DATASET EXTRACT section start
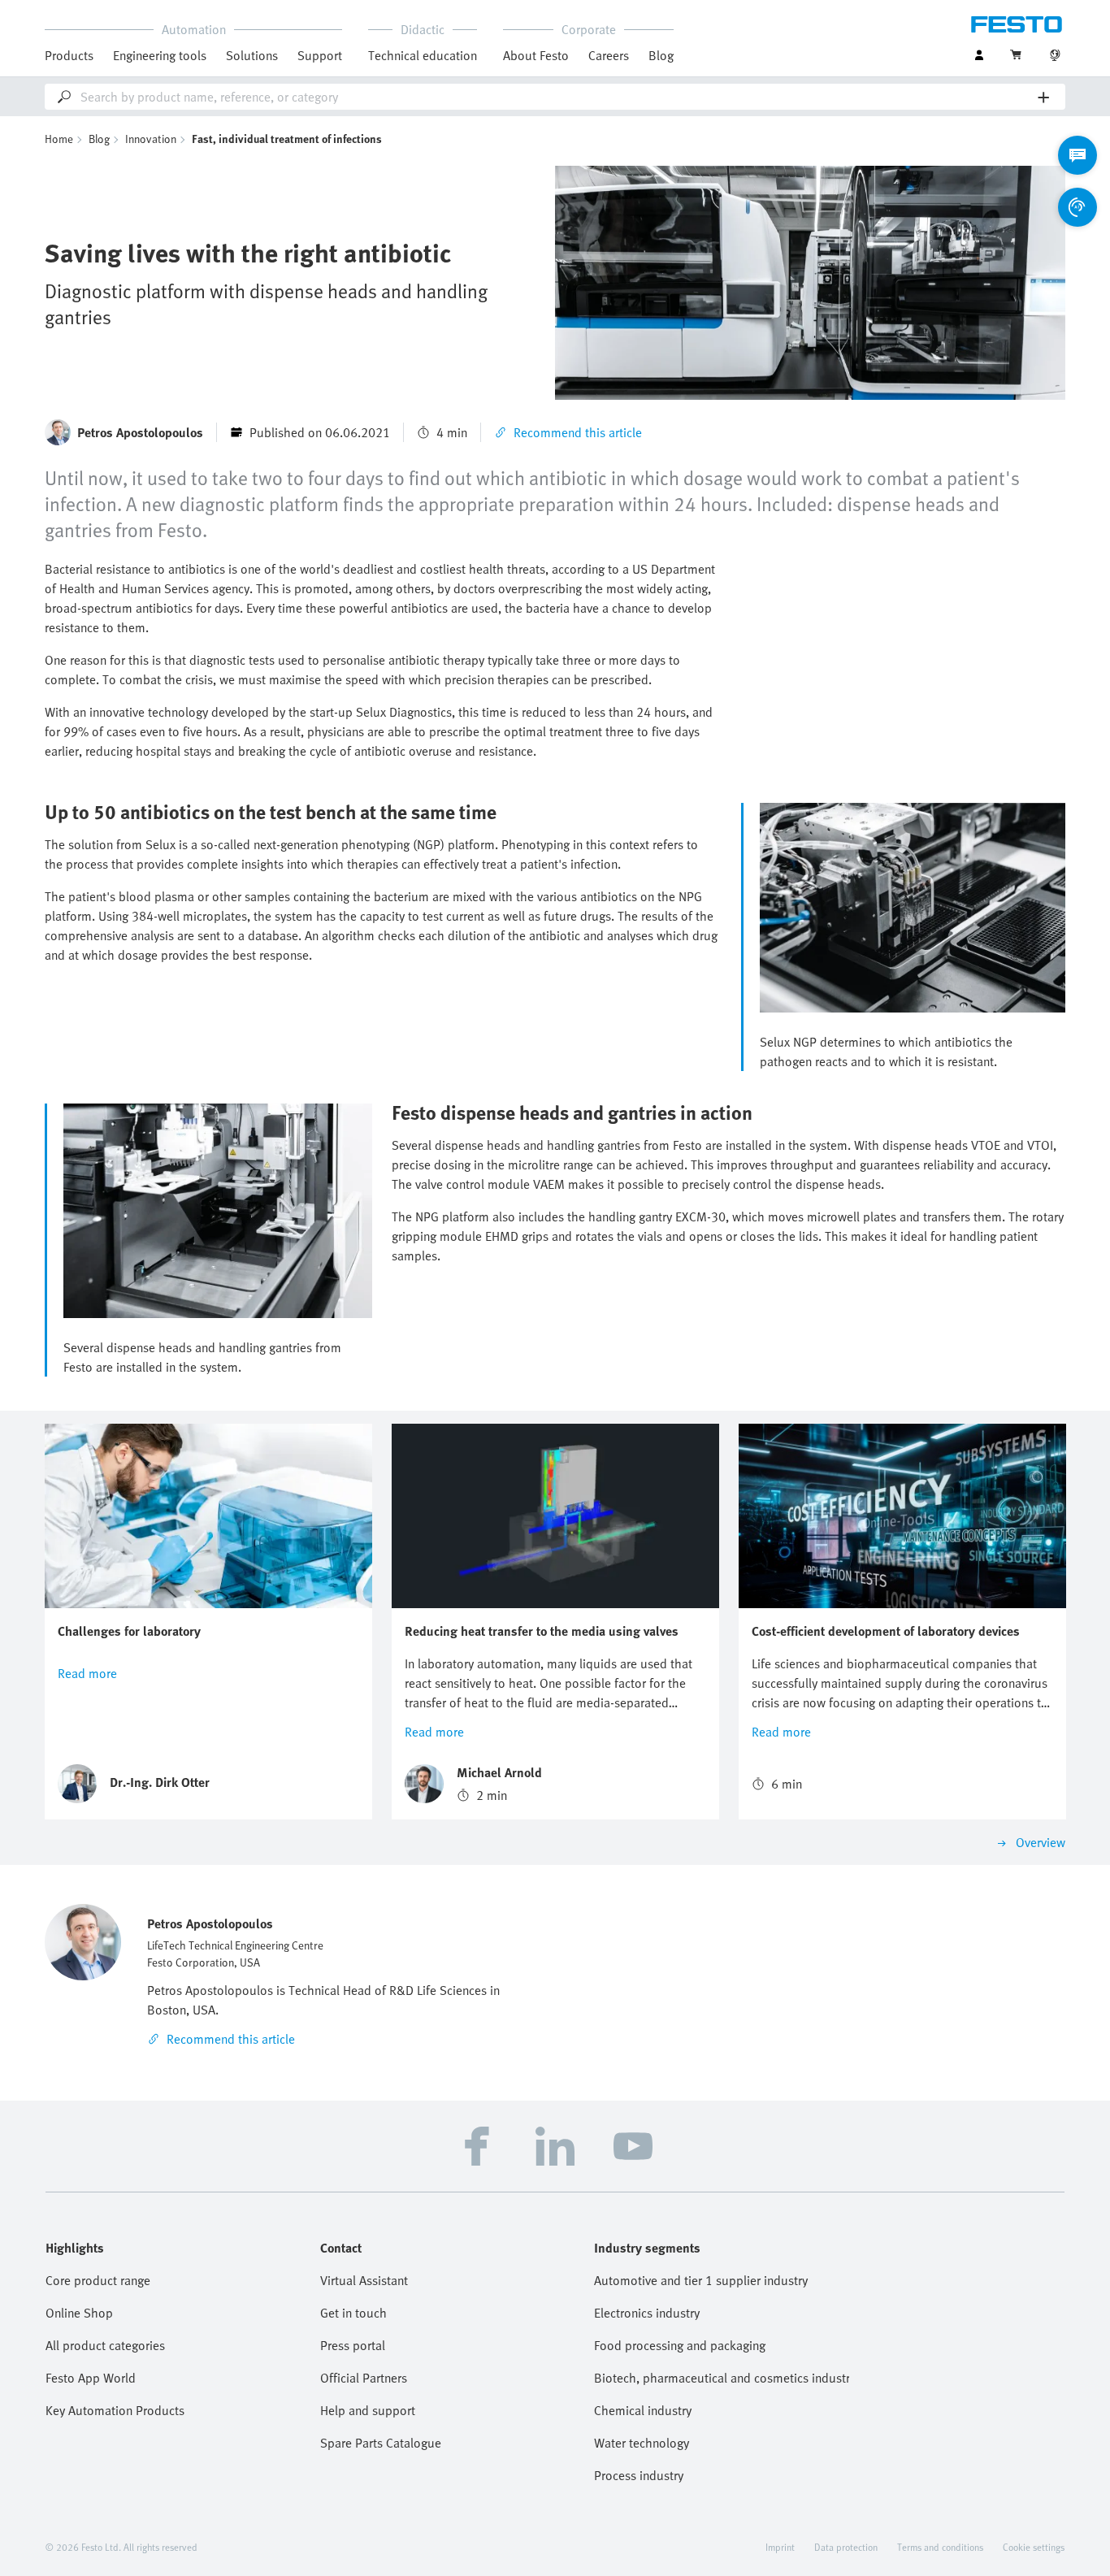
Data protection (846, 2546)
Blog (661, 55)
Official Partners (363, 2377)
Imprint (780, 2546)
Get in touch (353, 2312)
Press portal (352, 2345)
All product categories (105, 2345)
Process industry (638, 2475)
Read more (87, 1673)
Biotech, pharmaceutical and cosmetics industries (721, 2377)
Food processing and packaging (679, 2345)
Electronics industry (647, 2312)
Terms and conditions (940, 2546)
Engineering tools (159, 55)
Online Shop (79, 2312)
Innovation (150, 138)
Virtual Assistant (364, 2280)
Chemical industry (643, 2410)
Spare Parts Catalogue (380, 2442)
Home (59, 138)
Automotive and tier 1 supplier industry (701, 2280)
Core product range (98, 2280)
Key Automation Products (115, 2410)
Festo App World (91, 2377)
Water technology (641, 2442)
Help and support (367, 2410)
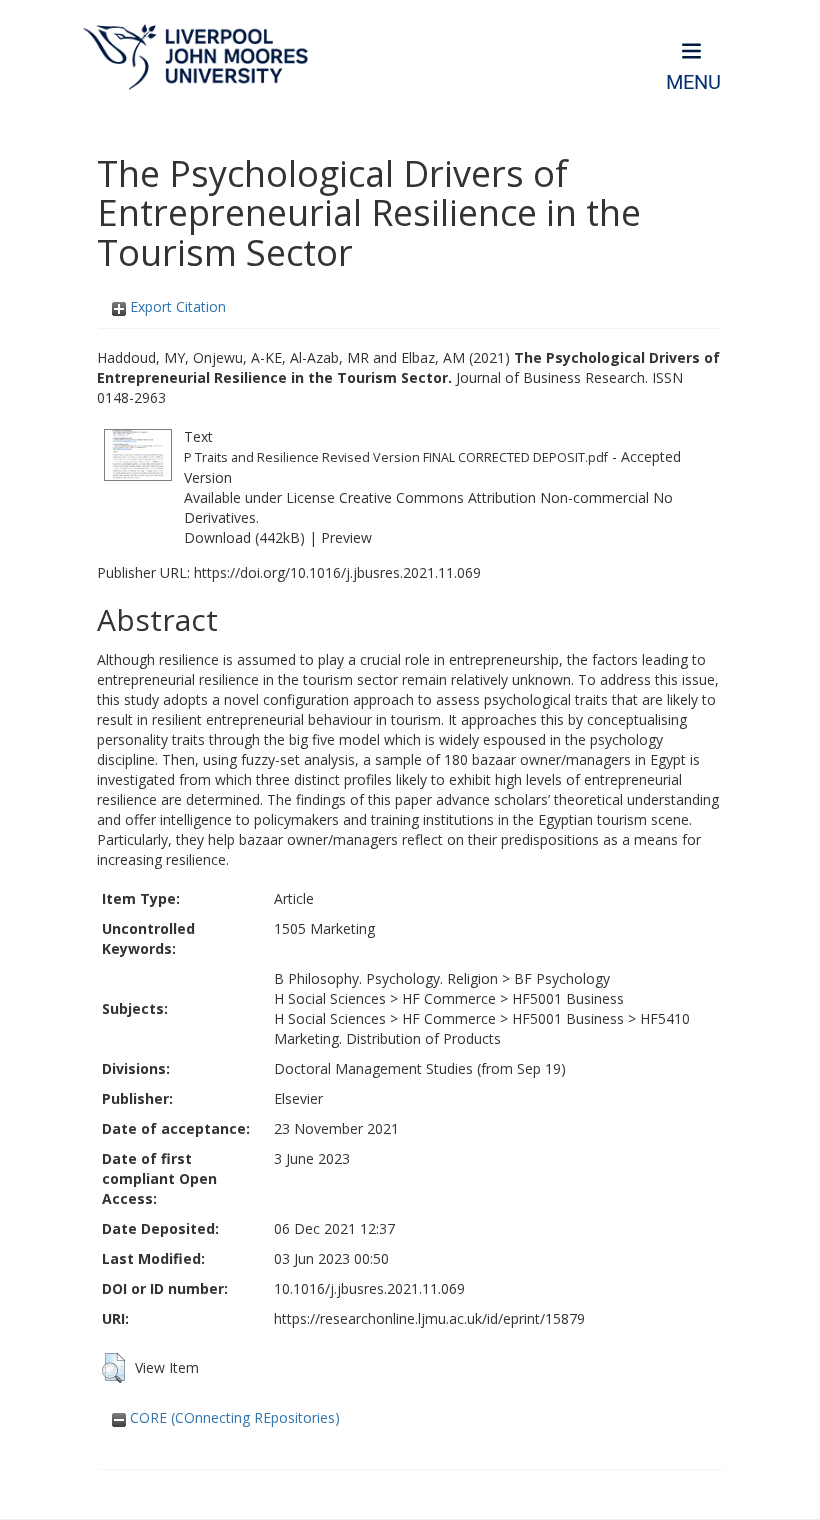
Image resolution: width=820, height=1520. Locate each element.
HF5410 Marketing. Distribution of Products (482, 1028)
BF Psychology (562, 978)
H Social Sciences (330, 998)
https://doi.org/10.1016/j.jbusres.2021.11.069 (337, 572)
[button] (113, 1368)
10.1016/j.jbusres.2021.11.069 (369, 1288)
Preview (346, 537)
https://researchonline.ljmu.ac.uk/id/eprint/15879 (429, 1318)
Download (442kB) (244, 537)
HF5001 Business (568, 998)
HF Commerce (449, 998)
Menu (693, 82)
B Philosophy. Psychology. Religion (386, 978)
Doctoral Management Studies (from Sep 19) (420, 1068)
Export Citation (176, 306)
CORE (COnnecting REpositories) (233, 1417)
DATASET EXTRACT section end
Restate the data above word for word, so that the only difference is the missing pictures.

| WRITTEN RESPONSE |
Data protection (846, 2546)
Blog (661, 55)
Official Partners (363, 2377)
Imprint (780, 2546)
Get in touch (353, 2312)
Press portal (352, 2345)
All product categories (105, 2345)
Process industry (638, 2475)
Read more (87, 1673)
Biotech, pharmaceutical and cosmetics industries (721, 2377)
Food processing and packaging (679, 2345)
Electronics industry (647, 2312)
Terms and conditions (940, 2546)
Engineering tools (159, 55)
Online Shop (79, 2312)
Innovation (150, 138)
Virtual Assistant (364, 2280)
Chemical industry (643, 2410)
Spare Parts Catalogue (380, 2442)
Home (59, 138)
Automotive and tier 1 supplier industry (701, 2280)
Core product range (98, 2280)
Key Automation Products (115, 2410)
Festo App World (91, 2377)
Water technology (641, 2442)
Help and support (367, 2410)
Image resolution: width=820, height=1520. Locate each element.
HF5410 Marketing. Distribution of Products (482, 1028)
BF Psychology (562, 978)
H Social Sciences (330, 998)
https://doi.org/10.1016/j.jbusres.2021.11.069 (337, 572)
[button] (113, 1368)
10.1016/j.jbusres.2021.11.069 (369, 1288)
Preview (346, 537)
https://researchonline.ljmu.ac.uk/id/eprint/15879 (429, 1318)
Download (442kB) (244, 537)
HF5001 Business (568, 998)
HF Commerce (449, 998)
Menu (693, 82)
B Philosophy. Psychology. Religion (386, 978)
Doctoral Management Studies (from Sep 19) (420, 1068)
Export Citation (176, 306)
CORE (COnnecting REpositories) (233, 1417)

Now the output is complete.